Caching dependencies by lockfile hash reduces install time from minutes to seconds.

The Mechanism

Cache Hit Scenarios

ScenarioDependenciesSourceAction
No changesCached ✓Cached ✓Skip build
Source changed, deps sameCached ✓RebuildBuild with cached deps
Deps changedRebuildRebuildFull rebuild
New CI runnerCold ✓Cold ✓Full rebuild, populate cache

Cache Key Strategy

Primary key:    {os}-{tool}-{service}-{hash(lockfile)}
Restore keys:   {os}-{tool}-{service}-
                 {os}-{tool}-

The restore key fallback ensures partial cache hits.

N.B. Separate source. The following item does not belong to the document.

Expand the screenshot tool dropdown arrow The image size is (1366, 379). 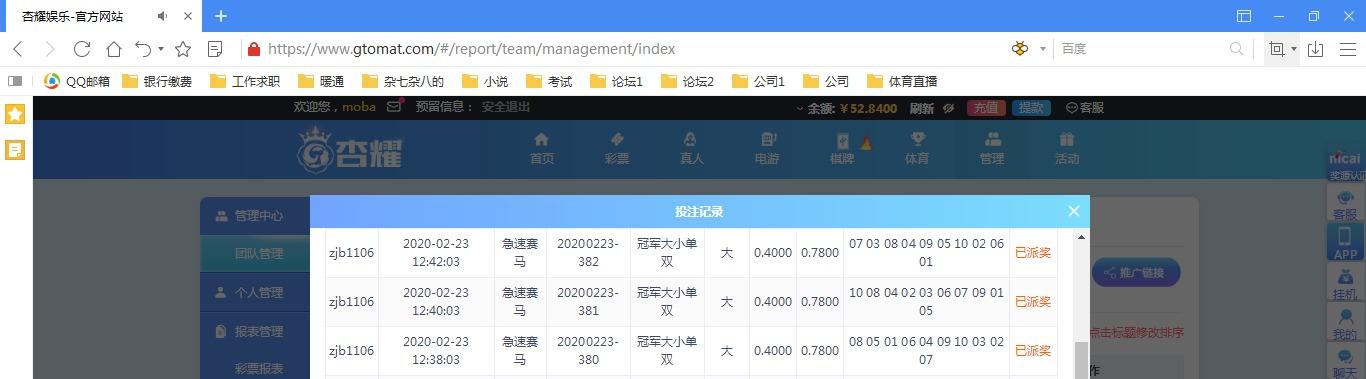1293,49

If the lockfile changed but only one package was added, most of the cached modules are still valid.

The Implementation

Multi-Layer Cache Configuration

# HARDENED: Layered caching for all language stacks
jobs:
  build-catalog:
    steps:
      - uses: actions/checkout@v4

      # Layer 1: Package manager cache
      - uses: actions/cache@v4
        with:
          path: ~/.npm
          key: ${{ runner.os }}-npm-catalog-${{ hashFiles('services/catalog/package-lock.json') }}
          restore-keys: |
            ${{ runner.os }}-npm-catalog-
            ${{ runner.os }}-npm-

      # Layer 2: Build output cache
      - uses: actions/cache@v4
        with:
          path: services/catalog/dist
          key: ${{ runner.os }}-build-catalog-${{ hashFiles('services/catalog/src/**') }}

      - name: Install dependencies
        working-directory: services/catalog
        run: npm ci --prefer-offline

      - name: Build (skip if cached)
        working-directory: services/catalog
        run: |
          if [[ -d dist ]]; then
            echo "Build cache hit, skipping"
          else
            npm run build
          fi

  build-checkout:
    steps:
      - uses: actions/checkout@v4

      - uses: actions/cache@v4
        with:
          path: |
            ~/go/pkg/mod
            ~/.cache/go-build
          key: ${{ runner.os }}-go-${{ hashFiles('services/checkout/go.sum') }}
          restore-keys: ${{ runner.os }}-go-

      - name: Build
        working-directory: services/checkout
        run: go build ./...

  build-payments:
    steps:
      - uses: actions/checkout@v4

      - uses: actions/cache@v4
        with:
          path: |
            ~/.gradle/caches
            ~/.gradle/wrapper
          key: ${{ runner.os }}-gradle-${{ hashFiles('services/payments/**/*.gradle*', 'services/payments/gradle/wrapper/gradle-wrapper.properties') }}
          restore-keys: ${{ runner.os }}-gradle-

      - name: Build
        working-directory: services/payments
        run: ./gradlew build -x test

Docker Build Caching

- name: Set up Docker Buildx
  uses: docker/setup-buildx-action@v3

- name: Build with GitHub Actions cache
  uses: docker/build-push-action@v5
  with:
    context: services/catalog
    push: ${{ github.event_name == 'push' }}
    tags: ghcr.io/acme/catalog-service:${{ github.sha }}
    cache-from: type=gha,scope=catalog
    cache-to: type=gha,mode=max,scope=catalog

Selective Test Execution

test:
  needs: detect-changes
  steps:
    - uses: actions/checkout@v4
      with:
        fetch-depth: 0

    - name: Run affected tests
      run: |
        AFFECTED=$(bash scripts/detect-affected.sh)
        echo "Affected services: $AFFECTED"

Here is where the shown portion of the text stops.